Chris Williams, visualization supervisor, The Third Floor: Collaborating with Lucasfilm’s art department was incredible. Traditionally when working on television and film projects, there can be substantial wait times for clearance and approvals on certain assets. Here, we were brought in and quickly given access to all the designs and references we would need.
The Virtual Art Department was heavily focused on the design environments, so where The Third Floor played a vital role was with characters, props or creatures. When layout on any given scene began on a sequence, we would immediately get started on creating assets of hero creatures and characters. Oftentimes the assets we created would be then used by production later for scale reference and joint structure. Third Floor would also model backlot sets and exterior location environments to spec in hopes to achieve a true 1:1 virtual blocking layout.
b&a: There are so many legacy based assets in the Star Wars universe—how did you approach building or sourcing character, vehicle, creature etc CG assets for previs?
Chris Williams: The Lucasfilm art department and Doug Chiang’s design team are a well-oiled machine. They were so organized and we also had access to all the knowledge and expertise of executive producer and showrunner Dave Filoni at Lucasfilm. If you had the most wild question about a character’s scale, size or even temperament, he would have George Lucas’ answer ready to give. There wasn’t a Star Wars question he didn’t know the answer to.
Whenever we would start building a hero creature model or character, prop or vehicle, Doug was always part of the decision to begin. We then would receive multiple forms of reference and designs to achieve the best version for layout. Occasionally, they would run with the models as stand-ins and then find the best creature or character for the scene later closer to shoot. It’s an absolute pleasure to work with their team.
For the 9-on-1 fight in Season 1, Episode 6, in which Mando fends off multiple droids at once, we used the previs assets with motion capture to visualize character choreography in real time, working with director Rick Famuyiwa and the stunts crew. Our team including Casey, Johnson Thomasson and myself set up a motion capture performer to play Mando and three additional stunt performers to represent the robots. We captured motion in multiple passes, with Mando repeating his motion and the other actors playing different robots for each pass.
The data from the Xsens suits was retargeted live onto characters in the Unreal engine, enabling the director to work hands on with the stunt performers while getting real-time feedback of the virtual characters in the virtual environment. Afterwards, with the motion captured and stitched together into a Maya master scene, it was possible to lens the previs into a fully realized stunt beat. Within a week, we were able to get an entirely blocked action sequence, with fully rehearsed stunts on a spatially accurate set build.
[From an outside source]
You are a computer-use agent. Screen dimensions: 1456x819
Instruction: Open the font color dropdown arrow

b&a: Did TTF’s previs move into techvis specifically for working out LED wall shooting scenarios? Can you describe how that worked?
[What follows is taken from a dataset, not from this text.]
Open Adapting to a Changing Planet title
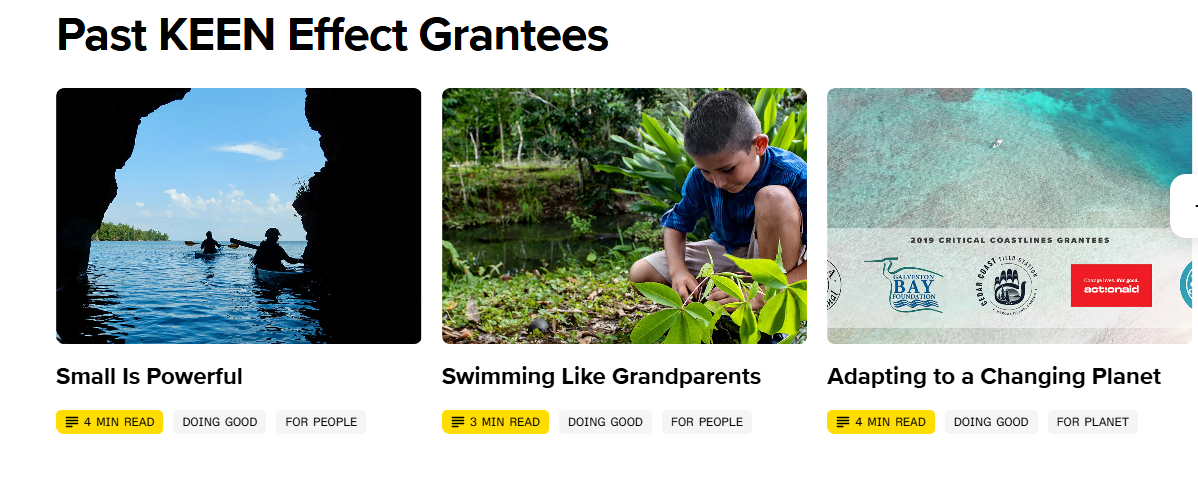This screenshot has width=1198, height=488. [993, 377]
Chris Williams: The virtual blocking we did through previs was already a kind of real-time techvis pass for shooting on the LED wall. We would follow the geographic dimensions of the LED footprint and create the visualized scenes within this. So when we would lens the previs with the DP or a director, it would be 1 for 1 to the LED filming setup on the day of shoot. So when they went to shoot the scene, it was like they had already been on set.
The Third Floor did specific techvis for shots that had specialized equipment and camera movement—including motion base rigs, cranes, dollies, jib arms, etc. The Third Floor’s head of virtual production, Casey Schatz, and team worked closely with Richard Bluff, VFX supervisor, to determine how these camera moves could be achieved “on the day.” The techvis was based on the virtual blocking we had done in previs and was an important piece of the puzzle in filming some of Season 1’s dynamic action scenes.
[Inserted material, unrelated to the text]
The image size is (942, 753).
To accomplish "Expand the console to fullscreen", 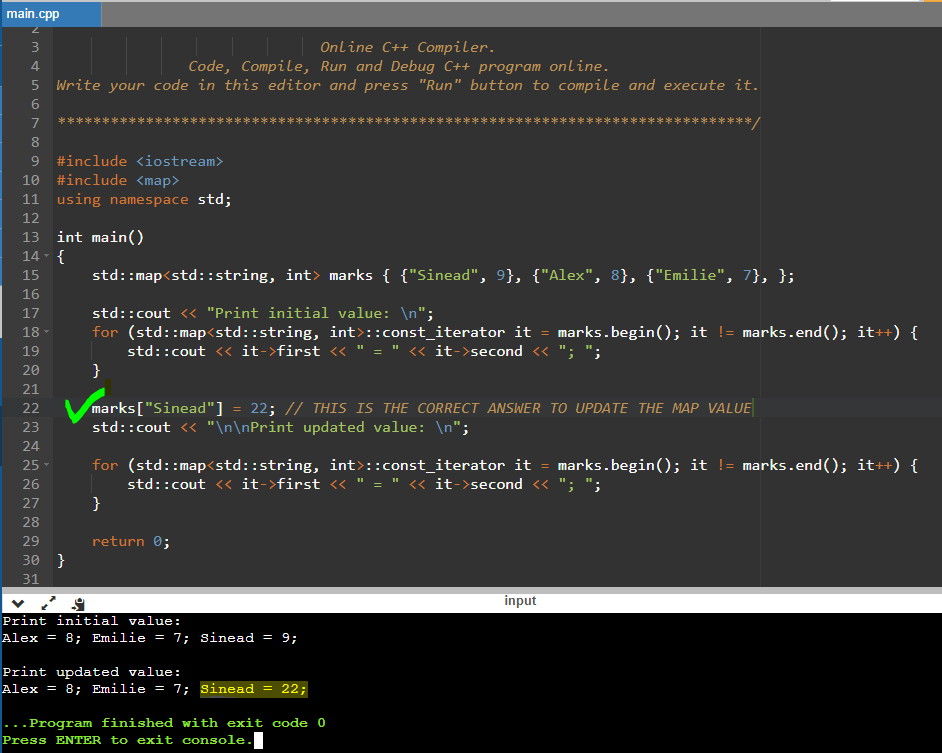I will 48,603.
b&a: For other kinds of techvis, say shooting storm troopers on speeders, how would you approach the previs/techvis here?
Chris Williams: Casey Schatz and Kevin Tan from The Third Floor supported a number of virtual production shoots that used motion bases, programmed to create a real-world look as characters rode speeder bikes or Blurrgs.
The Blurrgs training montage in Episode 1, in which Mando learns to ride the creatures as if on horseback, is one example of this. The sequence needed to be tech’ed extensively in order to control animation of the motion base and to plan for shooting on ILM’s Stagecraft virtual production filmmaking platform.
Casey Schatz, head of virtual production, The Third Floor: Working from the blocking that Chris and his artists did in previs and that had already taken the configurations of the shooting space into account, we “tech’ed” the motion base shots to the specs of the intended film camera and rigs. We could take pre-animation, for example a Blurrg walk cycle from the visual effects team, and run a technical “solve” to apply and play back that movement to the physical motion base.
This allowed us to have repeatable, believable buck rig motion to record performances for the actors as if they were interacting with the CG Blurrgs. The virtual programming for the motion base was particularly useful in achieving dynamic interaction for performer and rig, such as during Mando’s bucking bronco-esque first attempted Blurrg ride.
Kevin Tan, postvis lead, The Third Floor: The techvis for shooting characters on speeder bikes focused on the relationship between the camera and the subject. By isolating specific axes of motion and sharing them between camera and speeder, we were able to provide clear and cohesive shooting solutions easily replicated by both the camera and SFX departments with minimal equipment. The speeder bike sequence in Episode 5 used this approach. Using only a small amount of track for the vehicle, we “tech’ed” this high-speed sequence to fit inside the ILM Stagecraft virtual platform, leveraging the real-time lighting of the animated backgrounds.